▶ _About this exercise_
Set the listing down again exactly, please, apart from its pictures.

▶ _Recorded information_
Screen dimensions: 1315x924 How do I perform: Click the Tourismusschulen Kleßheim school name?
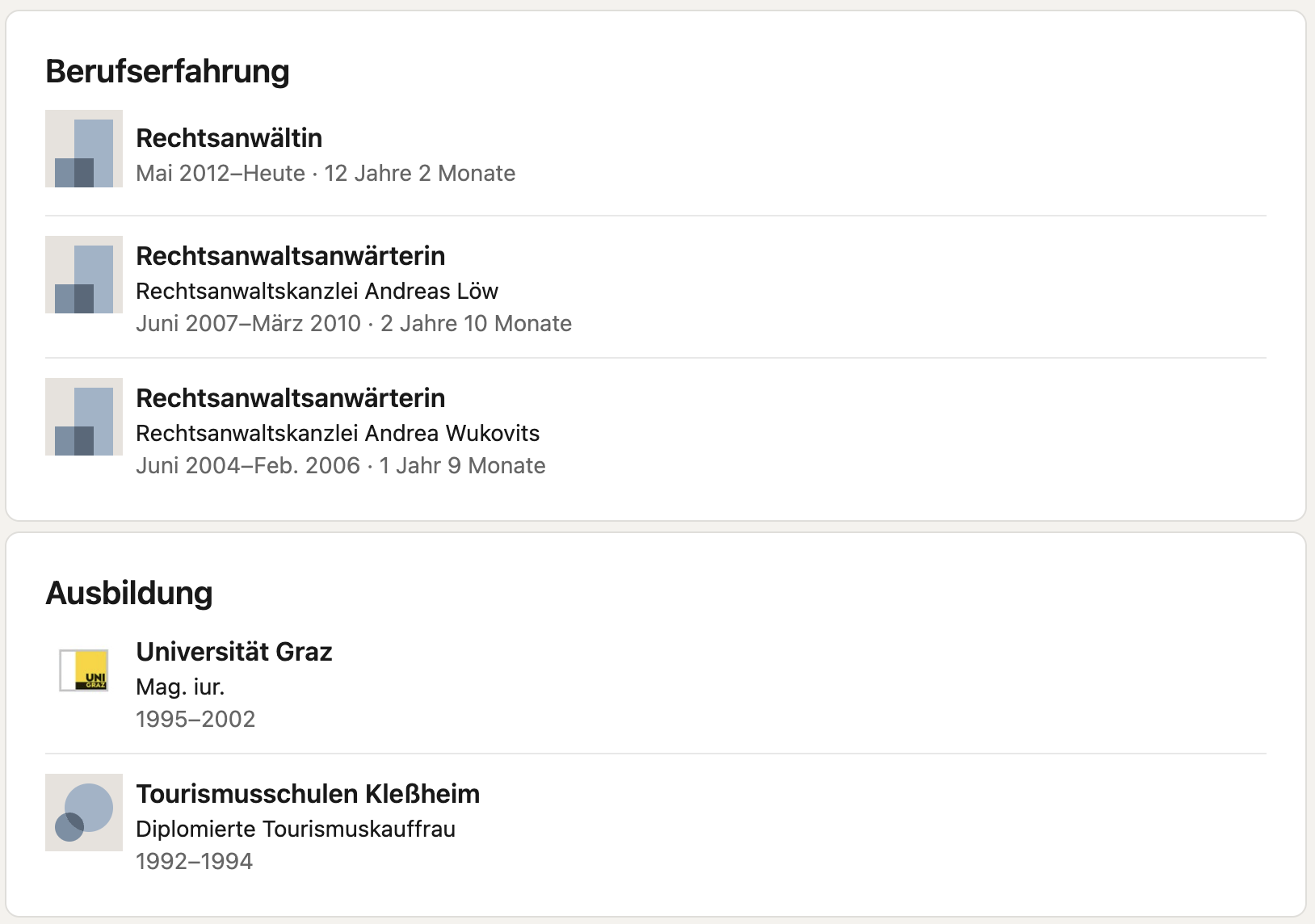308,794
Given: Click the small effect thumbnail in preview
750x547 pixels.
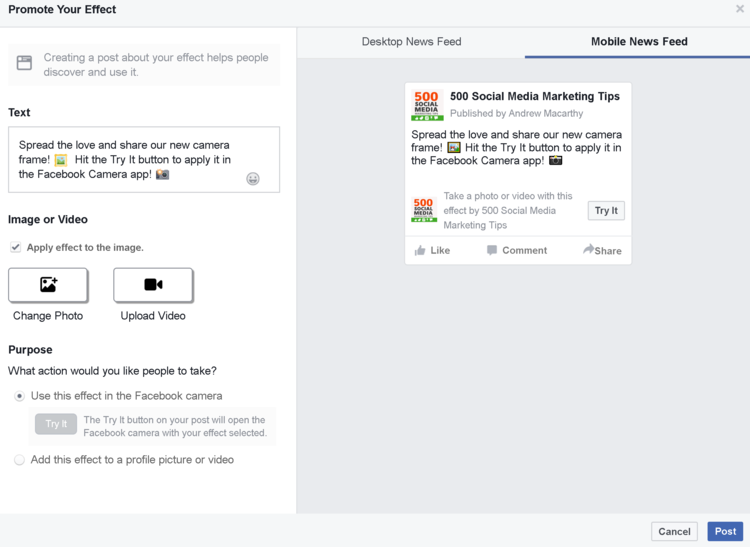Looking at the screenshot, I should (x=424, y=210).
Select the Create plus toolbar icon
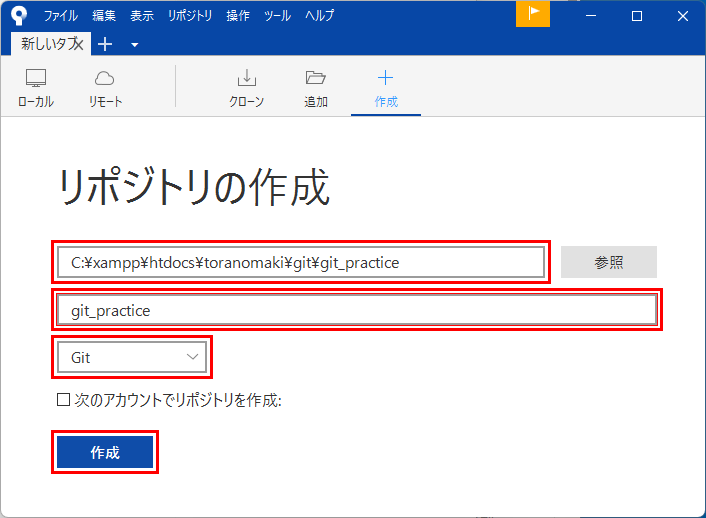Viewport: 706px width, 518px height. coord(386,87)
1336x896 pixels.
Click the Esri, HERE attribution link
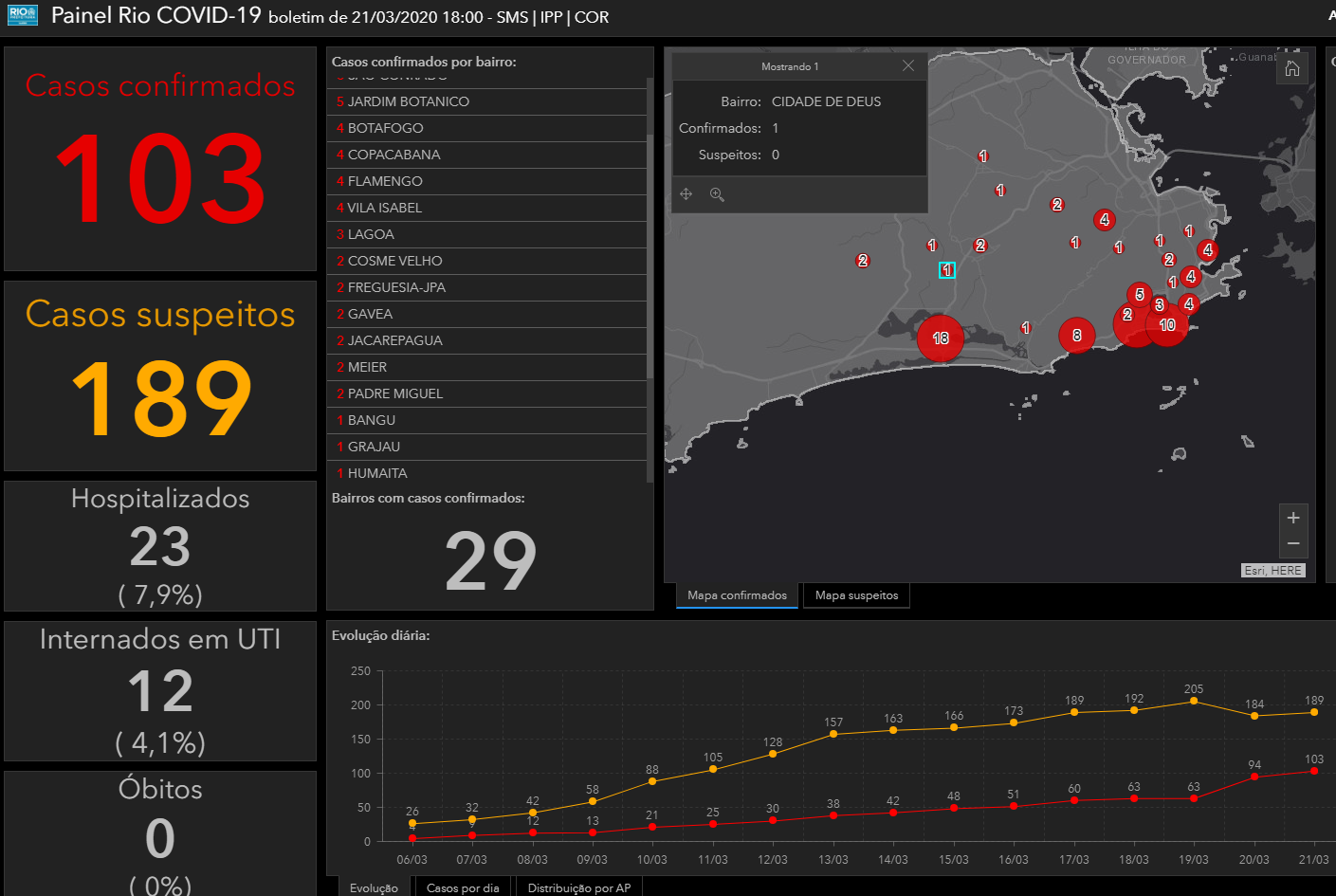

▶ _Solution to this problem_
Screen dimensions: 1315x924 How do I perform: Click the Tourismusschulen Kleßheim school name?
308,794
Given: Click the small effect thumbnail in preview
750x547 pixels.
Looking at the screenshot, I should (x=424, y=210).
Select the Create plus toolbar icon
Viewport: 706px width, 518px height. coord(386,87)
1336x896 pixels.
Click the Esri, HERE attribution link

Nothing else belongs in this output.